Work competition doesn’t mean putting other women down
It began about four years ago for me, but one could say that it became an issue for womankind after World War II, when men returned home and rained on our professional parade, so to speak.
I’m talking about female competition in the workplace, and if you’re like me, you cringe at the thought. As feminists and girl’s girls, we hate to think that this is a real occurrence in our professional spheres, especially considering all it has taken for us to get to where we are today. But alas, it does exist, and if we’ve learned anything from our history, we know that this is just one of many reactions to—drum roll, please—the patriarchy! Yep, it strikes again, and the crazy thing is that sometimes, we act accordingly without even knowing it! I say this because it happened to me, like, Invasion of the Bodysnatchers or something. I didn’t know I was feeding into the thing I hated most—workplace competition between women.
In 2010, I was working in the child care field, which is predominantly female but has its sprinklings of males here and there. This was where I was first told to “stop acting insubordinately” by my boss, also female. Fast forward four years and I am getting a “talking to” by my male boss because of a “condescending” note written to my female coworkers. Imagine my surprise! I was competitive, and still am. You could say I was raised to be, having been an athlete since the sprite, young age of five years old. It’s in my DNA, my make-up, and it’s what often makes me successful, believe it or not. It’s a part of myself that I embrace. So, imagine my horror when it started to get me in trouble at work. My pride was out of control, as I could easily justify all of my actions and thought I knew what was best for the company at all times. The terrifying part was that I wasn’t even cognizant of it happening; I was on HBIC auto-pilot and had alienated myself in the process. It wasn’t until I overheard my coworker explaining female support to a student that I finally got it:
“If I see a job posting that suits my girl, I’ll send it to her even if I want it, too. I figure, if it’s meant to be mine, it will be, no matter who applies; and I want us both to be successful.”
Why was this a novel idea for me?! I wasn’t sure, but it was. Perhaps it was my athletic grooming or simply immaturity, but it was new. I felt embarrassed and like I didn’t even know myself. As someone who had worked since turning fifteen, my professionalism meant the world to me and I was discovering that I wasn’t showing much of it at all.
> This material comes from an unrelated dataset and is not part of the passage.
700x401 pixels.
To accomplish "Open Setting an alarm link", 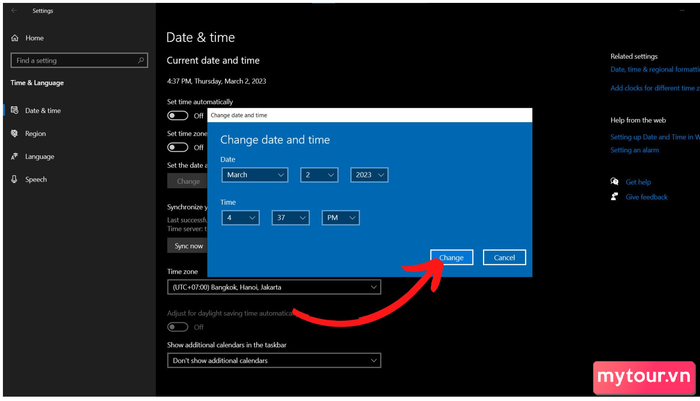I will click(x=634, y=150).
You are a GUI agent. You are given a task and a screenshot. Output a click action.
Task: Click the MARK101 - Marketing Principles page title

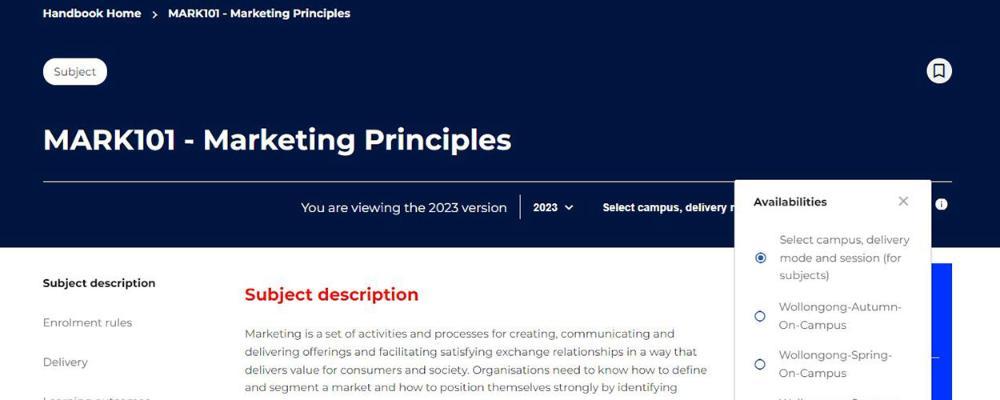[277, 140]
It got me thinking.
Now, though I was often blind to my own competitiveness at work, I did see it around me; I knew that it wasn’t just me that was acting counterproductively for the female cause. It must be something bigger, I thought. And, it was. Pardon the Women’s Studies lecture that is about to happen, but it truly explains a lot (and, if you relate to me at all, it’ll make you feel a little less crazy).
We are all familiar with gender inequality in the workplace. Heck! We’re still fighting for that remaining 20% or so difference in pay. Institutionally, males have been dominant and continue to be in most professional fields. As workin’ girls, this is one of those unfortunate evils that we have to accept because we feel we can’t necessarily change it on our own, which leads to this low self-efficacy where we think that typical, “male jobs” are off limits (cue narrowing of scope). This makes us frustrated, and naturally so! It’s a feeling of confinement and limitation, like a mouse in a box scratching the sides for its way out. Here we are, trying to make a name for ourselves and climb the ladder to nowhere.
Because our resources and opportunities are often limited against that of a man, it seems to become a game of survival to beat out the other women in order to get noticed by the man at the top. (Sound familiar? We do this with beauty and fashion, too). And like animals fighting for scraps, women often resort to passive-aggressiveness, condescension, and downplaying of the skills of women around them to obtain that bit of praise or promotion.
. . . But what if we did the complete opposite?
What if, instead of shutting down other women at work, we lift them up and do what my coworker does? I can’t help but think it would eliminate the “catty” stereotype that men often use against us. I’m still in the process of imagining what female solidarity looks like in the workplace, but from what I can put together, it looks a whole lot like what our feminist “foremothers” would have wanted.
So. What did this woman learn? I learned that it is not wrong to be competitive, but how I utilize competitiveness can be the difference between lifting myself up and keeping another woman down. I learned that my credentials will speak for themselves, so the best way to get ahead is to challenge myself more and perfect my individual work, not tarnish the work of others. Most importantly, I learned that it’s okay to notice a personal fault like this one, because it leads to a breakthrough. . . and maybe even a snappy little article.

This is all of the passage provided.